Démission du gouvernement : la réforme des retraites revient au cœur des débats
On pensait cette piste enterrée, notamment après l’échec du conclave sur les retraites, en juin dernier. Mais la suspension de la réforme des retraites refait aujourd’hui parler d’elle, et pourrait constituer une porte de sortie à la crise, veulent croire certains macronistes. Avant de recevoir les socialistes à Matignon ce mercredi 8 octobre, le Premier ministre démissionnaire, Sébastien Lecornu, a évoqué une possible volte-face sur cet épineux dossier, ayant demandé deux semaines plus tôt au ministère de l’Économie une évaluation du coût de l’ensemble du projet de budget alternatif du Parti socialiste, où figure une suspension de la réforme des retraites.

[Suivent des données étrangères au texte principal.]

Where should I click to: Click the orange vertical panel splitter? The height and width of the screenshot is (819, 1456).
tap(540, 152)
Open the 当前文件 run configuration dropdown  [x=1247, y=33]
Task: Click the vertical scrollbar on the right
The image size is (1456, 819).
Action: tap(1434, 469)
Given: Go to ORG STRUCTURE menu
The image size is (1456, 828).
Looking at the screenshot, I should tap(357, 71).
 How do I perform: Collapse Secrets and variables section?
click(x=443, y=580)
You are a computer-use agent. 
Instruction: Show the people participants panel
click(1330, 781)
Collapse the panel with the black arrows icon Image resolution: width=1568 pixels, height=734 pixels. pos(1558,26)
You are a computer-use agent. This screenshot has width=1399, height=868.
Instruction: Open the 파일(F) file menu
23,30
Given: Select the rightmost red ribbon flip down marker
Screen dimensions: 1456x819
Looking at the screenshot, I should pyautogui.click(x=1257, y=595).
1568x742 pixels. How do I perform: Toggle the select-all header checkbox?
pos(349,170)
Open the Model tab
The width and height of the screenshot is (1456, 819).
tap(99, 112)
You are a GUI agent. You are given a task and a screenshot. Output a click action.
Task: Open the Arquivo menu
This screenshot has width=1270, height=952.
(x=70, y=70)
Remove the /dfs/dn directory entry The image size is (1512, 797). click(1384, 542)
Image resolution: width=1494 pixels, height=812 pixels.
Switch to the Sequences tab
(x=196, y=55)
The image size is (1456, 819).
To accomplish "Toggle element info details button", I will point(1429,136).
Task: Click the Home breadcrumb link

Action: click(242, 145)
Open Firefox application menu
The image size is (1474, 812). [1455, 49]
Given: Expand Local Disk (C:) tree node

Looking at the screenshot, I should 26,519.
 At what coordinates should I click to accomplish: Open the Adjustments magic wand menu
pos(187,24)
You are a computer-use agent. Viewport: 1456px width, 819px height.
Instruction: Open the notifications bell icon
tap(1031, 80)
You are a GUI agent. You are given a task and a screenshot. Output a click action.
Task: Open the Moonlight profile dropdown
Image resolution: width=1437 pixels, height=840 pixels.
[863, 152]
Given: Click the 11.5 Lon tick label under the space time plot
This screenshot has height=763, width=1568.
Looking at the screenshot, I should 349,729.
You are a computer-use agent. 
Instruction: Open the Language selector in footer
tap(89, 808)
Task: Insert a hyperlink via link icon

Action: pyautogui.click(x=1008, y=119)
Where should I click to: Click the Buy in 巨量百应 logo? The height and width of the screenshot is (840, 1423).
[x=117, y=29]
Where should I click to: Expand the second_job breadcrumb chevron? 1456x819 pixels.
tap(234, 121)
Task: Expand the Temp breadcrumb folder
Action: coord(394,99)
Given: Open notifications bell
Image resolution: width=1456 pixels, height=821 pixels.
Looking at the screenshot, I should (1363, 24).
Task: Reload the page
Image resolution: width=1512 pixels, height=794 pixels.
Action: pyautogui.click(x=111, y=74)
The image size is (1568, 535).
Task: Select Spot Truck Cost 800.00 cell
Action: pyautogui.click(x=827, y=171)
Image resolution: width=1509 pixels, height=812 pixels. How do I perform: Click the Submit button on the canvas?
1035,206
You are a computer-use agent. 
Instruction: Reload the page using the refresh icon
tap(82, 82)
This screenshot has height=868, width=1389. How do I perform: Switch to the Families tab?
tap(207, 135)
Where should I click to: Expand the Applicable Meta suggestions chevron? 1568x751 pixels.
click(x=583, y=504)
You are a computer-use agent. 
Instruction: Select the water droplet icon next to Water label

Peu avant, celle qui a porté et fait adopter en 2023 cette loi si décriée, Élisabeth Borne, a elle-même appelé à "ne pas (en) faire un totem", dans une interview au Parisien. "Si c’est la condition de la stabilité du pays, on doit examiner les modalités et les conséquences concrètes d’une suspension jusqu’à la prochaine élection présidentielle", a ajouté l’ex-Première ministre. "On est prêts à temporiser", a renchéri sur LCI sa collègue à la Transition écologique, Agnès Pannier-Runacher, prenant le soin de souligner que "ce n’est pas un retour en arrière" et "qu’il ne s’agit pas d’abroger la réforme", mais bien de montrer que "notre porte est ouverte et notre main est tendue".
La gauche ravie
Cette ouverture, jugée "tardive" par le patron du PS Olivier Faure, est néanmoins un "réveil positif", a-t-il déclaré sur France 2. "Mais ce que je souhaite, c’est que nous puissions maintenant porter des débats à l’Assemblée", a-t-il ajouté. La suspension de la réforme des retraites "devient possible", a pour sa part souligné Raphaël Glucksmann, le leader de Place publique qui a rencontré Sébastien Lecornu mardi, saluant ce "chemin", bien qu’il ne soit pas en mesure de dire "si ce qu’on nous a proposé dans ce bureau est de nature à éviter la dissolution".
Côté syndicats, la CFDT a vu dans la position d’Élisabeth Borne "un signal positif", d’autant plus que "la réforme des retraites est une blessure démocratique profonde". "Sa suspension et le renvoi en 2027 pourraient commencer à la réparer", a réagi auprès de l’AFP sa secrétaire générale, Marylise Léon. La secrétaire générale de la CGT, Sophie Binet, voit dans "cette volte-face" un aveu : "la réforme des retraites est un échec". "Le chef de l’État ne peut plus se permettre de faire la sourde oreille", a-t-elle déclaré, rappelant que sa centrale réclame l’abrogation de cette réforme "depuis le début".
Des bémols chez les macronistes
Au sein de la macronie, certains émettent toutefois des réserves. La présidente de l’Assemblée nationale Yaël Braun-Pivet a exprimé mercredi sur RTL sa "gêne" de voir Sébastien Lecornu prêt à suspendre la réforme des retraites pour convaincre les socialistes de trouver un compromis sur le budget, lui préférant "un deal global". "La question des retraites, on sait qu’elle est centrale, mais elle doit faire l’objet d’une négociation globale", a-t-elle précisé, avant d’indiquer qu’une éventuelle nouvelle dissolution de l’Assemblée nationale n’avait pas été évoquée mardi lors de son entretien avec Emmanuel Macron.
Le rétablissement de l’âge légal de départ à la retraite à 62 ans coûtera "des centaines de millions en 2026 et des milliards en 2027", a alerté de son côté le ministre de l’Economie démissionnaire, Roland Lescure. "On a besoin qu’une majorité de l’Assemblée nationale se mette d’accord pour ne pas censurer un gouvernement et faire passer un budget. Il faut que tout le monde fasse des concessions. Moi, je suis prêt à en faire, mais pas à n’importe quel prix", a-t-il soutenu.